> Exercise aim
The expected answer comprises all lines from the entries that contain the string "agent".

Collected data
§

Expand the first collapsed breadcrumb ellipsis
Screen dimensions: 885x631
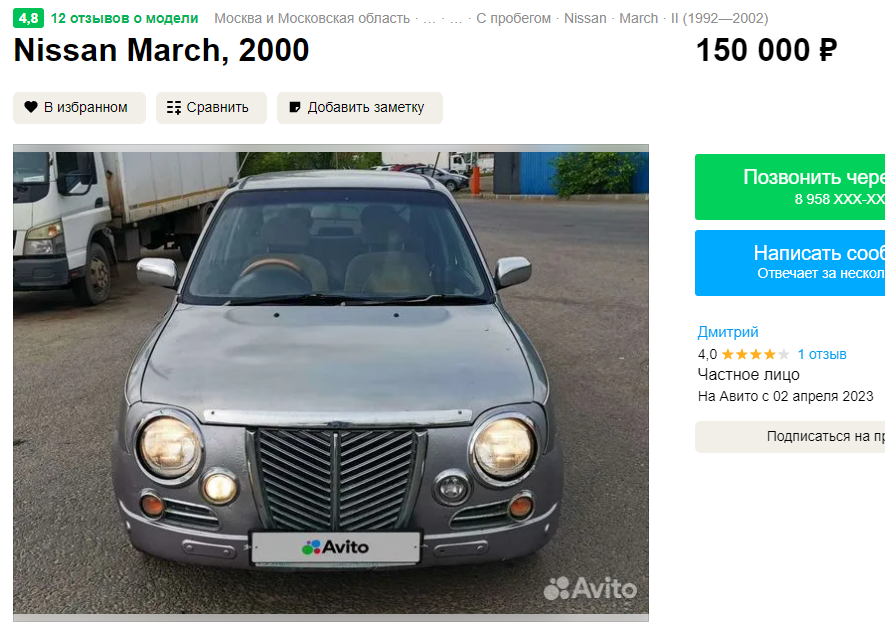pyautogui.click(x=430, y=19)
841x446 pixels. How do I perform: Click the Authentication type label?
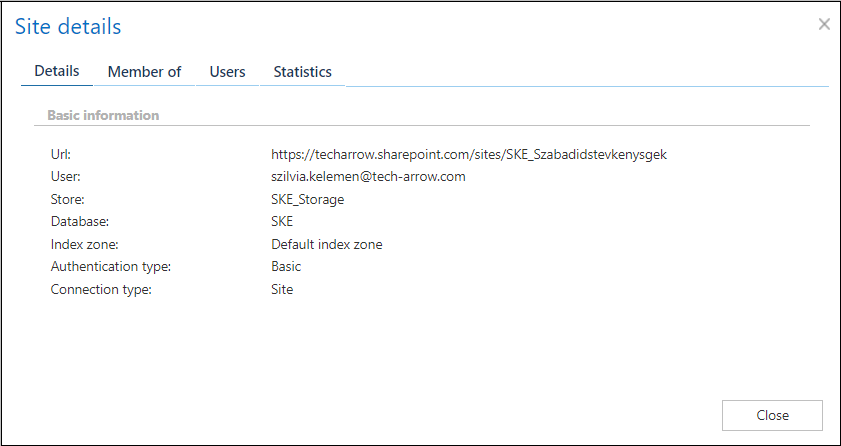pos(111,267)
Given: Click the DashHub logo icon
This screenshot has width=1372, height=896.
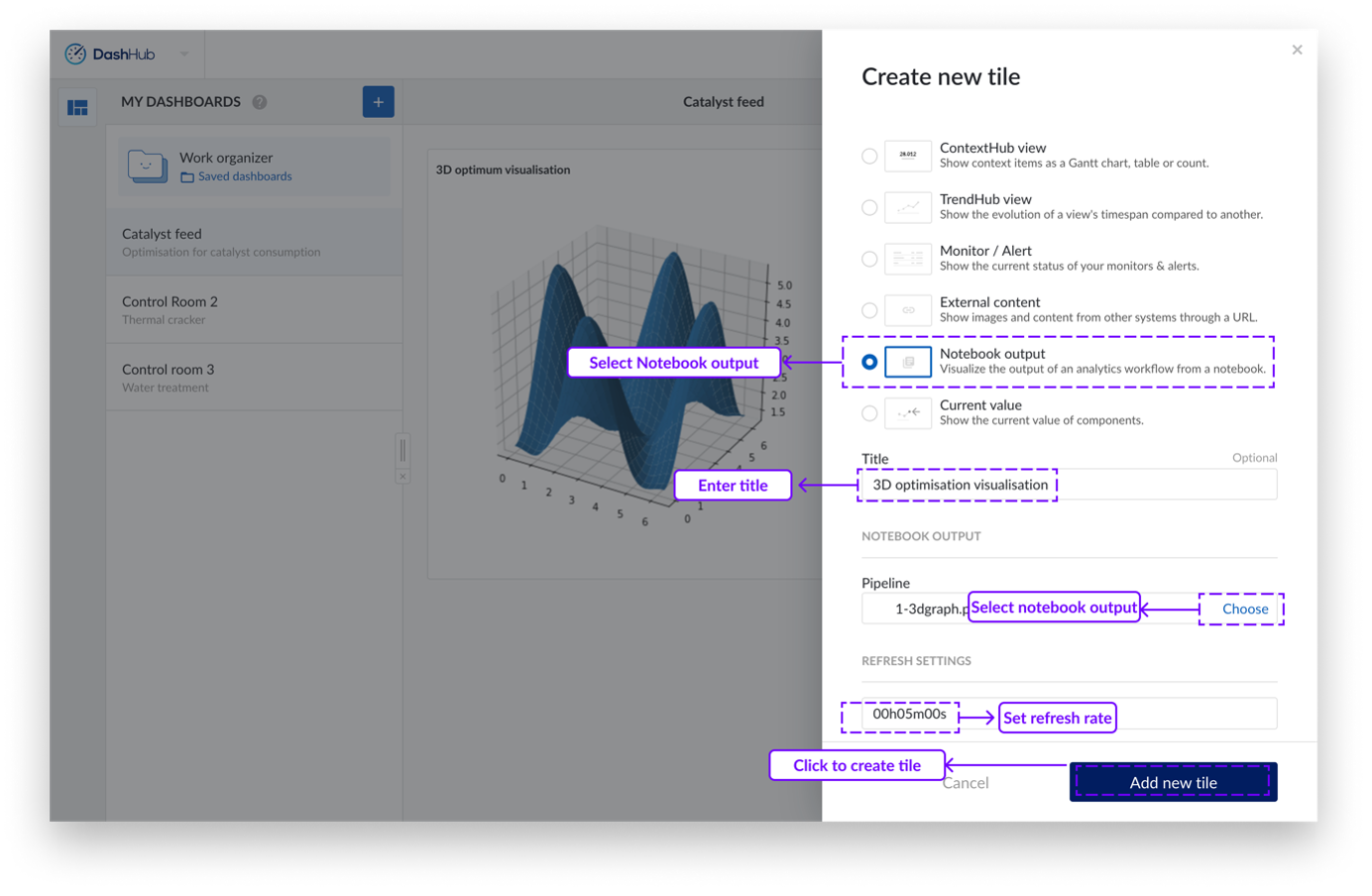Looking at the screenshot, I should (x=75, y=55).
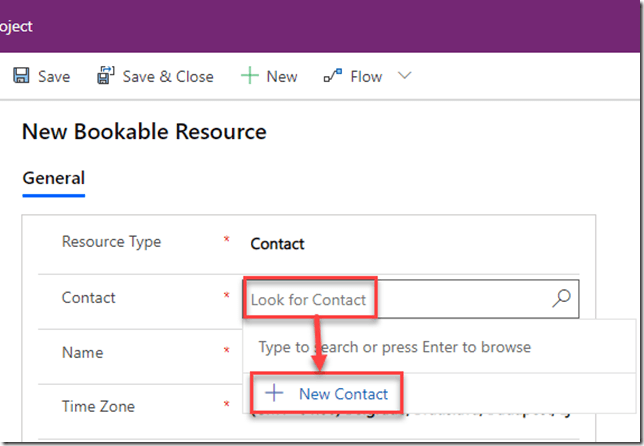Viewport: 644px width, 446px height.
Task: Click the Flow icon in command bar
Action: coord(333,76)
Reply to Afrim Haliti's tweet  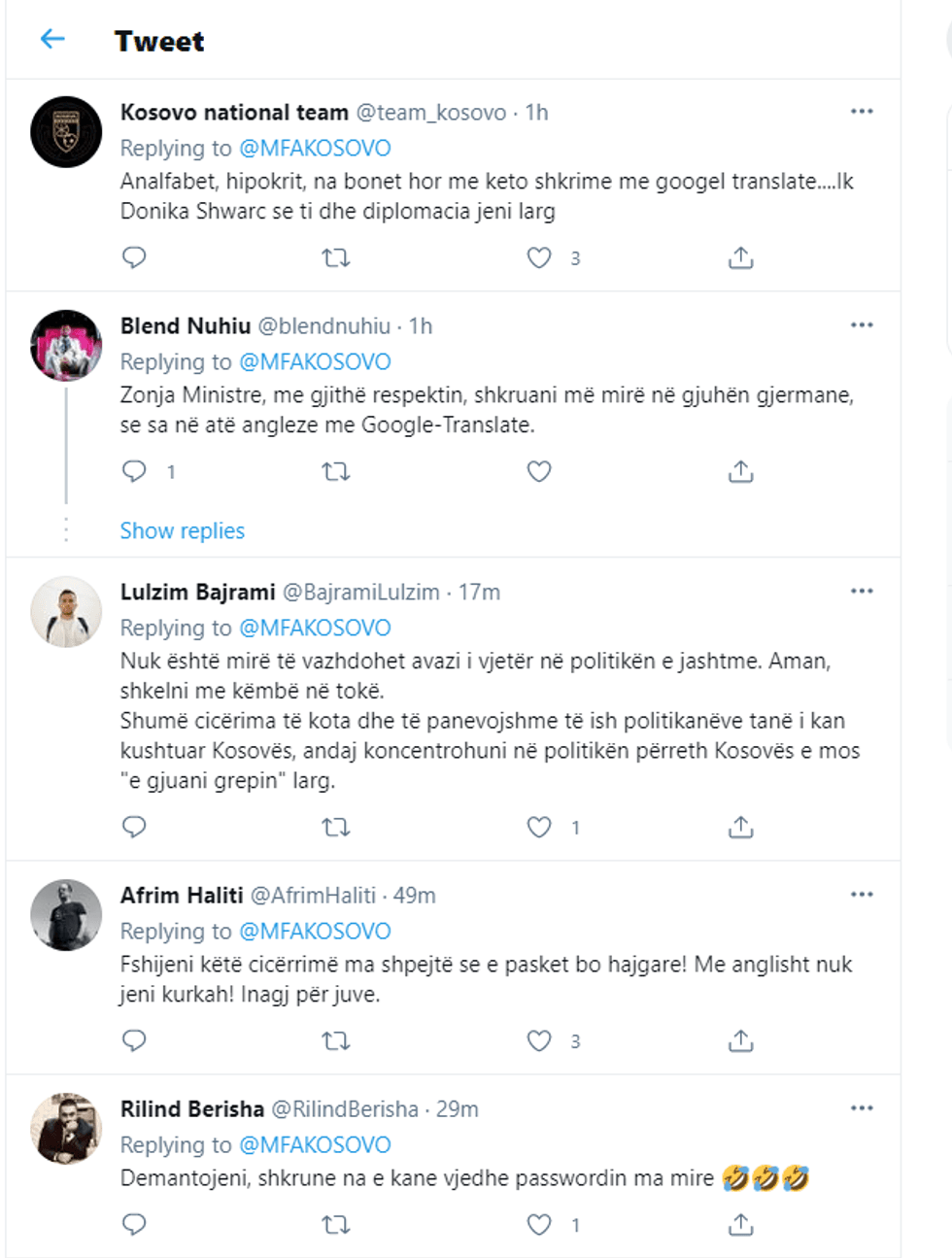tap(134, 1041)
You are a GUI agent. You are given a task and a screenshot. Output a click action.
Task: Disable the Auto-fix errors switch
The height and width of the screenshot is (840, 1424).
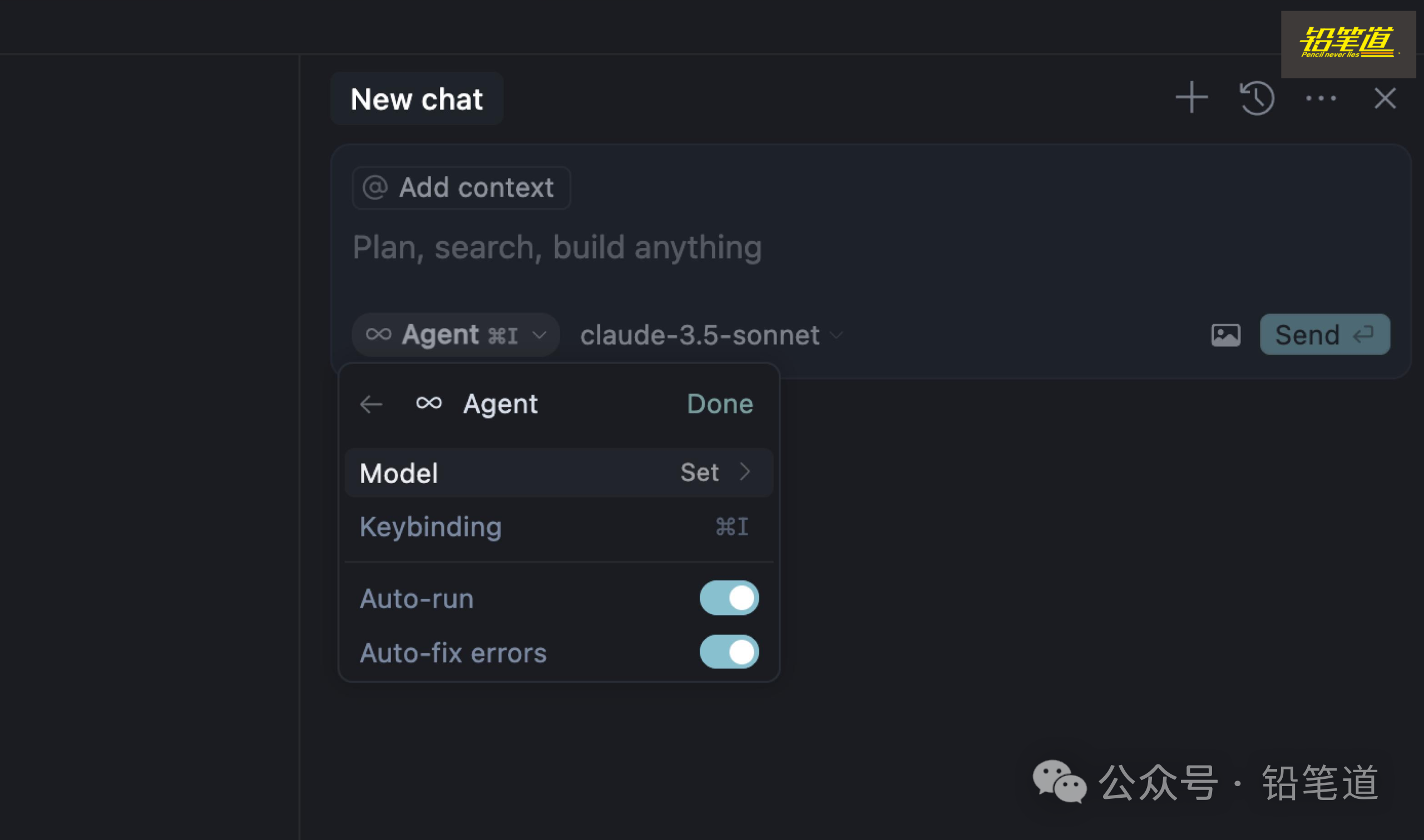(x=729, y=652)
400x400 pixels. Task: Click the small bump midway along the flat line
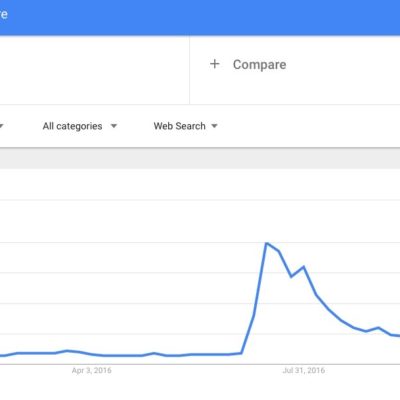[x=154, y=353]
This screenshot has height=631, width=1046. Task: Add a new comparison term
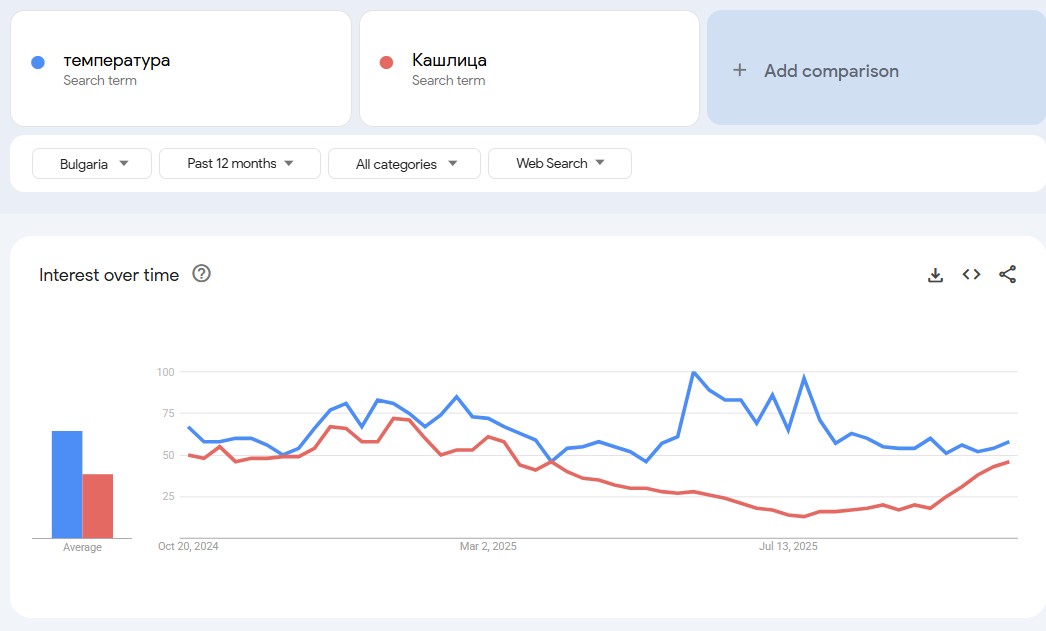(830, 70)
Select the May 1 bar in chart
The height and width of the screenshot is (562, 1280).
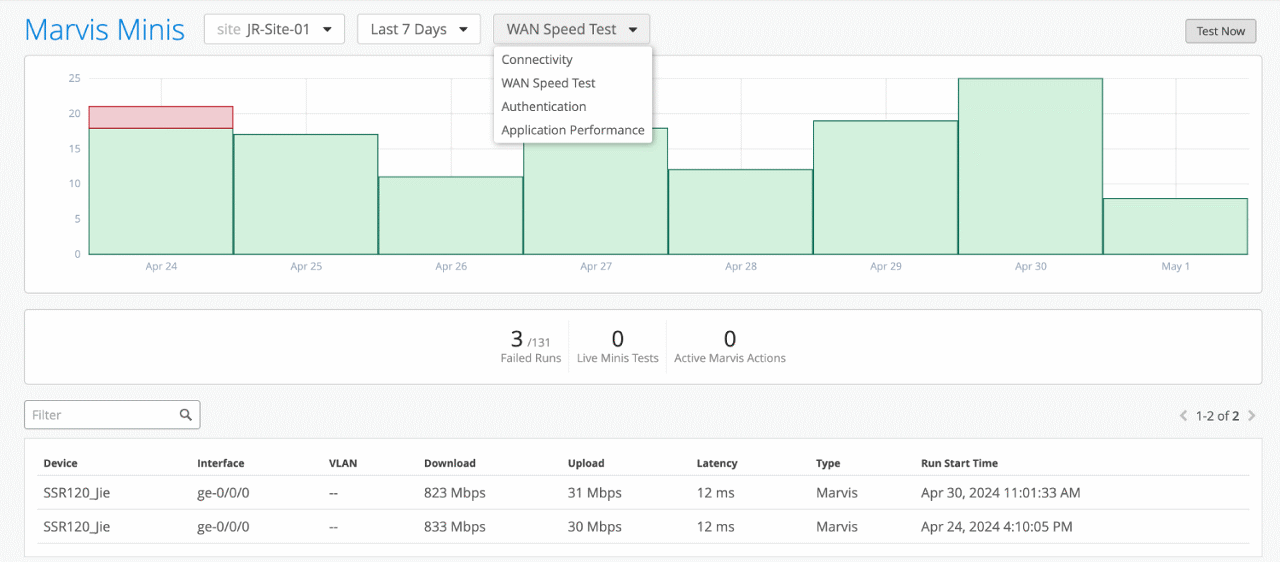(1175, 226)
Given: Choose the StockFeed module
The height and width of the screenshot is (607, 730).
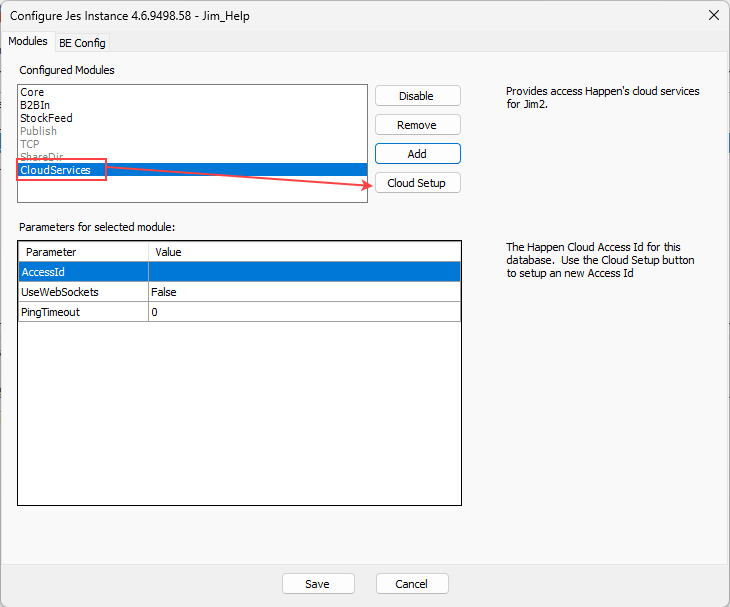Looking at the screenshot, I should (x=46, y=118).
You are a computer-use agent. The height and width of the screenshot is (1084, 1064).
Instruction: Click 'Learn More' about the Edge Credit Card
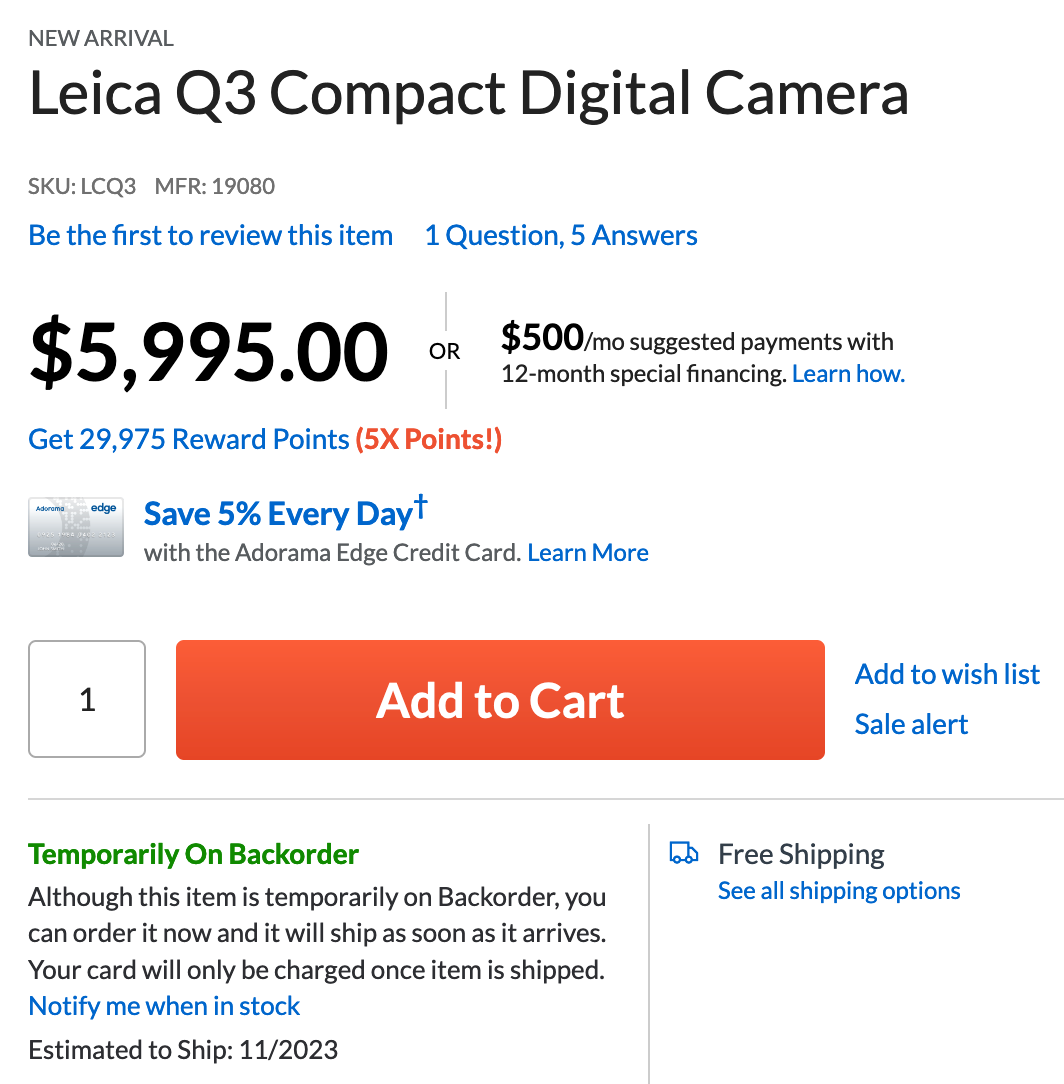pos(588,553)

§

> Written reply
You are a GUI agent. You are given a task and a screenshot. Output a click action.
You are a computer-use agent. The height and width of the screenshot is (1084, 1064).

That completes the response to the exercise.